Abschiebungsverbot bei drohender Haft in Russland:

Die allgemeinen Haftbedingungen in der Russischen Föderation stellen aufgrund des Risikos von Folter und Misshandlungen eine unmenschliche oder erniedrigende Behandlung im Sinne des Art. 3 EMRK dar. Ohne die Einholung einer individualbezogenen Zusicherung ist daher das Vorliegen eines Abschiebungsverbotes festzustellen.

(Leitsätze der Redaktion)

Schlagwörter: Russische Föderation, Abschiebungsverbot, Haftbedingungen, Zusicherung, unmenschliche oder erniedrigende Behandlung, Folter,
Normen: EMRK Art. 3, AufenthG § 60 Abs. 5
Auszüge:

[...]

43 Daran gemessen besteht mit beachtlicher Wahrscheinlichkeit die Gefahr, dass der Kläger bei einer Rückkehr in die Russische Föderation für längere Zeit inhaftiert werden wird und die Bedingungen der Haft in Widerspruch zu den Vorgaben des Art. 3 EMRK stehen werden.
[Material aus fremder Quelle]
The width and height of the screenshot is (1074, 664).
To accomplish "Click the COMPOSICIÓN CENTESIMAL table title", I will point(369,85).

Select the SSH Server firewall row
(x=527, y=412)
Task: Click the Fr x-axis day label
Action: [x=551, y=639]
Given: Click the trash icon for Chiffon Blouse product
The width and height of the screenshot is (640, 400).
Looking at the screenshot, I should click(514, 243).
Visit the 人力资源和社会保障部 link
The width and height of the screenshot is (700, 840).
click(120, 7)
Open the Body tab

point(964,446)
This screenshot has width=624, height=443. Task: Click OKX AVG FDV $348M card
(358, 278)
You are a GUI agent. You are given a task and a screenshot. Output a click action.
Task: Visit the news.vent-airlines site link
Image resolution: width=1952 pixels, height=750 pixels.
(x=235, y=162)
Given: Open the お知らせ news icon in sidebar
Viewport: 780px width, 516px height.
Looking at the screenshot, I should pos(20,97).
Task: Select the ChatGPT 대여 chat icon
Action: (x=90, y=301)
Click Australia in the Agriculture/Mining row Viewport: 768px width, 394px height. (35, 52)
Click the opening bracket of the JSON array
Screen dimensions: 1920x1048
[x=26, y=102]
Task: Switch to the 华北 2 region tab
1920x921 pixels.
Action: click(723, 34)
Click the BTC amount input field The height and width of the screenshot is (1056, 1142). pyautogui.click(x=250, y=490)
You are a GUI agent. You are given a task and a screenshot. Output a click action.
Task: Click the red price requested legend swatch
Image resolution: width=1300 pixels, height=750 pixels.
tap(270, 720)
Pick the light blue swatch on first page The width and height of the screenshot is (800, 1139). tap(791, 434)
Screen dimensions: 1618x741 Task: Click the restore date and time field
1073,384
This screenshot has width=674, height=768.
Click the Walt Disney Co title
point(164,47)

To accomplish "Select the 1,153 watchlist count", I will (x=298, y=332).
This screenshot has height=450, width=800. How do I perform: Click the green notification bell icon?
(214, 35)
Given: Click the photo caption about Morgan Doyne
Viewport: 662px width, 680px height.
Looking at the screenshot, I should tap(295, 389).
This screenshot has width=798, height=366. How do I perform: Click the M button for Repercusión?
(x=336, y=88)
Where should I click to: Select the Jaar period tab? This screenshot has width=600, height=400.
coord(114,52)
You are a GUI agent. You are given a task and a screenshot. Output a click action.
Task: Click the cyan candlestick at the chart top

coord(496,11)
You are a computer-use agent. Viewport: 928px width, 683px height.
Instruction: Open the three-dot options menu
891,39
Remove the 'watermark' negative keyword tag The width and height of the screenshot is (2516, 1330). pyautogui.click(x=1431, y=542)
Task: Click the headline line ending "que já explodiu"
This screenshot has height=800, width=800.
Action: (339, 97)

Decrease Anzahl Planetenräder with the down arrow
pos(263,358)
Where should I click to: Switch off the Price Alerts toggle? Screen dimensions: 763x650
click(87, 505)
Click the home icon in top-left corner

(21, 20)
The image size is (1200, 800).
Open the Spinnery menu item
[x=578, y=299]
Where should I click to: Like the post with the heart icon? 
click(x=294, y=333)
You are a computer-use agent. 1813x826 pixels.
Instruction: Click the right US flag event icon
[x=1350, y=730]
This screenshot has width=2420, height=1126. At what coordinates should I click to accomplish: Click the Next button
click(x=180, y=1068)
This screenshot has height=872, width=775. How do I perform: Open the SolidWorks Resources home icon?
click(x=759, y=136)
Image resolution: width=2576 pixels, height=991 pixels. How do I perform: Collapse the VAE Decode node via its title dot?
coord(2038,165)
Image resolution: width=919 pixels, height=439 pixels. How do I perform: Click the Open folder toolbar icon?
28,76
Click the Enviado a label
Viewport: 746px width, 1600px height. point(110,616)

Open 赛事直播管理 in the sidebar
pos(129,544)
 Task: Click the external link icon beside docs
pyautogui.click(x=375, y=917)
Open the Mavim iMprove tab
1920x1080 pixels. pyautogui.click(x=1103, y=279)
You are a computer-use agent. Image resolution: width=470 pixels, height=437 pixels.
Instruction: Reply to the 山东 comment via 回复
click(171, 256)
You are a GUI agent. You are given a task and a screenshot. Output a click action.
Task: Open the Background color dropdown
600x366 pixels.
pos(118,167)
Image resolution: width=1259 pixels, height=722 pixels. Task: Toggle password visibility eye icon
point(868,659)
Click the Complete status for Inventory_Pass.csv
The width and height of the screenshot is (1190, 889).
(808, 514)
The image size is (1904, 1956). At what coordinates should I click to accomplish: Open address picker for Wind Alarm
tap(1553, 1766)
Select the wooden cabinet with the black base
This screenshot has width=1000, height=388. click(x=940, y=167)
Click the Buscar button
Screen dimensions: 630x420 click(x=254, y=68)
Der Kläger wird beschuldigt, mit Drogen gehandelt zu haben. Dieses Delikt kann nach dem russischen Strafgesetzbuch mit einer erheblichen Freiheitsstrafe sanktioniert werden. Zwar kann nicht mit beachtlicher Wahrscheinlichkeit davon ausgegangen werden, dass es zu Folterungen des Klägers kommen wird, um dessen gerichtliche Verurteilung zu erreichen. Für die Sicherheitskräfte kommt ein solches Vorgehen in Betracht, wenn ohne Aussage des Beschuldigten Zweifel an der Verurteilung bestehen; denn unter Folter erzwungene "Geständnisse" werden vor Gericht als Beweismittel anerkannt (BFA Länderinformationsblatt vom 31.08.2018, S. 26). Allerdings dürfte vorliegend für die Sicherheitskräfte eine solche Notwendigkeit mit überwiegender Wahrscheinlichkeit nicht bestehen, weil der verdeckte Ermittler, an den der Kläger Drogen verkauft haben soll, als Zeuge zur Verfügung stehen dürfte. Die somit bestehende hohe Wahrscheinlichkeit der Verurteilung des Klägers bedingt eine beachtliche Wahrscheinlichkeit, dass dieser über einen längeren Zeitraum eine Haftstrafe wird verbüßen müssen.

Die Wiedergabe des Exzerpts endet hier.